[QUOTED PASSAGE start]

EDGAR’s “Company Filings” Page: Scheduled Outage Tonight

The SEC is conducting scheduled maintenance tonight on EDGAR’s public access system, according to this notice posted on the “company filings” search page:

Maintenance for the SEC EDGAR public access system is scheduled for Friday, April 2nd, 2021, at 11:30 pm Eastern Time. Estimated duration is 30-45 minutes. Filing documents will be available, but some EDGAR searches may not return results during this time period. We apologize for the inconvenience.

The outage is only scheduled for 30-45 minutes, but it’s not a bad idea to plan ahead in case it lasts longer. Hopefully there are very few people who will be needing to search company filings late on Friday night of a holiday/spring break weekend!

More on “California Board Diversity Statute: Less Than Half of Companies Report Compliance”

I blogged a few weeks ago that only 318 companies that are subject to California’s board diversity statute have filed a disclosure statement to report whether or not they have the required number of women on their board. I was surprised by that – but Allen Matkins’ Keith Bishop sent this point of clarification:

The statutes requiring publicly traded corporations to file the Corporate Disclosure Statement predate the statutes relating to board composition. There is no specific fine associated with failure to file the Corporate Disclosure Statement in those statutes.

The statutes governing board composition provide that the Secretary of State may impose a $100,000 fine for failure to file to timely file board member information with the Secretary of State pursuant to a regulation. However, the Secretary of State has not adopted a regulation and is not required to do so (the statutes say that the Secretary of State “may” adopt implementing regulations).

[QUOTED PASSAGE end]
[ENTRIES SUPPLIED start]

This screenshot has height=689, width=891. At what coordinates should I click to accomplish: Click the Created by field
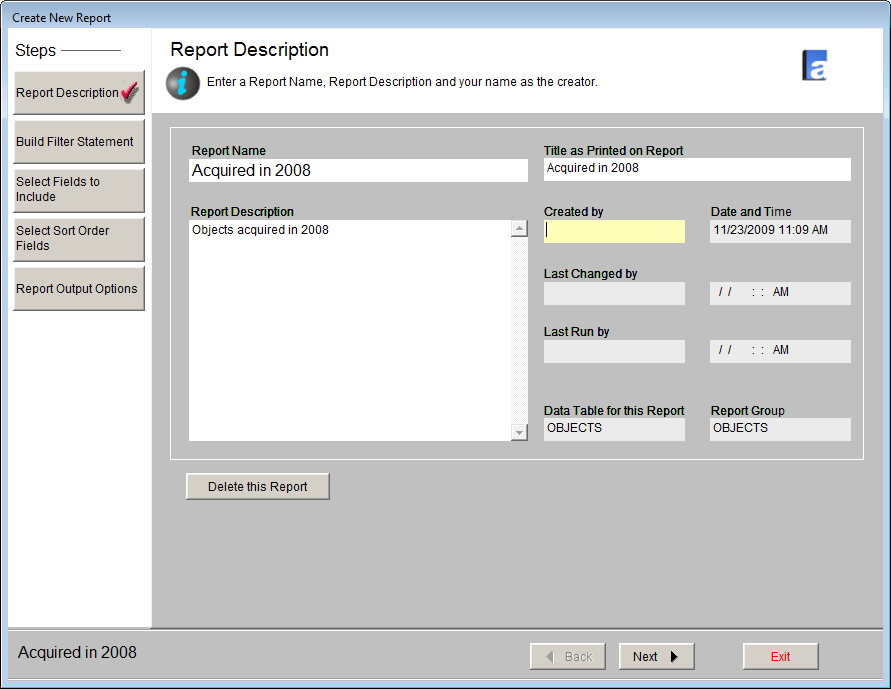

[ENTRIES SUPPLIED end]
[ENTRIES SUPPLIED start]

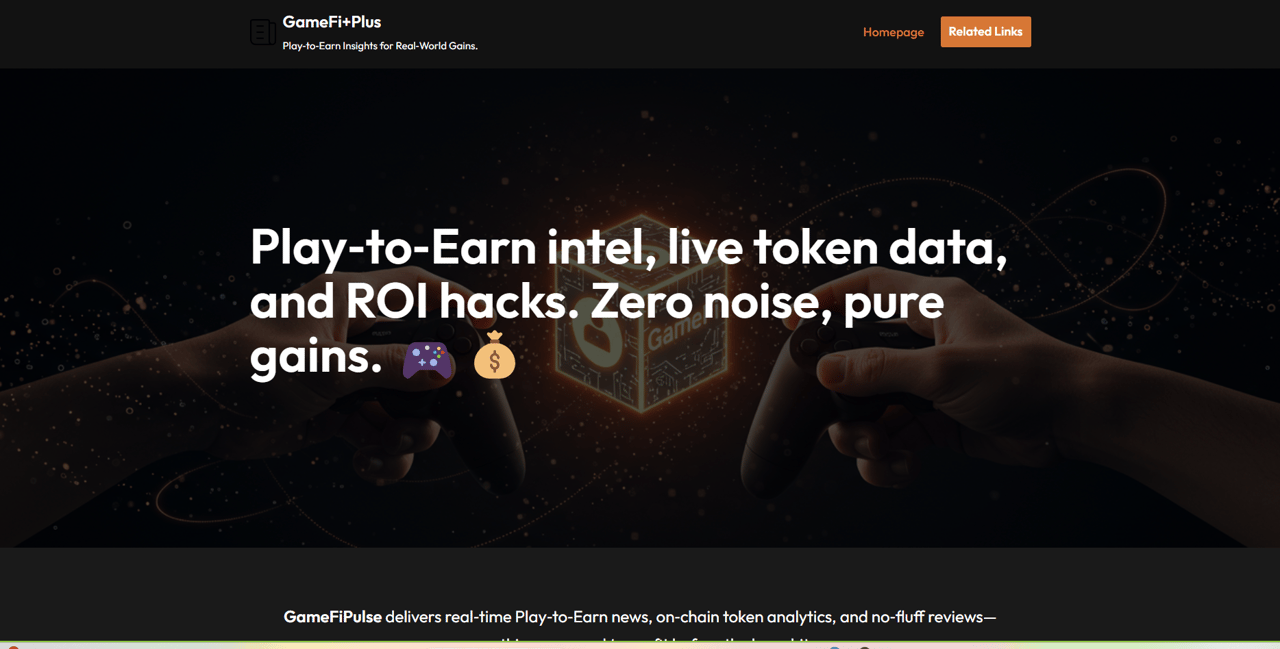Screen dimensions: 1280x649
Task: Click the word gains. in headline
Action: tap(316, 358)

[ENTRIES SUPPLIED end]

▸ WRITTEN PROBLEM 1: In the EDGAR and board diversity post, when is the EDGAR maintenance scheduled to begin?
▸ WRITTEN PROBLEM 2: According to the EDGAR and board diversity post, why hasn't the $100,000 fine for failing to file board member information taken effect? Answer in one to three sentences.
▸ WRITTEN PROBLEM 3: Carry on the EDGAR and board diversity post from its last sentence.

▸ OUTPUT 1: Friday, April 2nd, 2021, at 11:30 pm Eastern Time.

▸ OUTPUT 2: The Secretary of State may impose the $100,000 fine only under a regulation. The Secretary of State has not adopted one and is not required to, since the statutes say it "may" adopt implementing regulations.

▸ OUTPUT 3:
I am not aware of any enforcement activity by the Secretary of State for actual violations of the composition requirements. Any enforcement action is likely to be defended on constitutional grounds and that is already being litigated in state and federal court.

Keith also went on to say that his understanding is that the Secretary of State compiles the data for the report solely from the Form 10-K and Corporate Disclosure Statements. Through no fault of their own, but because of how the statute is worded, they do not look at proxies or other disclosures made by a company. That reinforces that the corporate disclosure statements – and the “Women on Boards” report – isn’t all that useful in analyzing whether companies headquartered in California are satisfying the underlying board diversity requirements in the statute. As Keith explained in a recent blog, companies are permitted to file updated disclosure statements – but it’s not required.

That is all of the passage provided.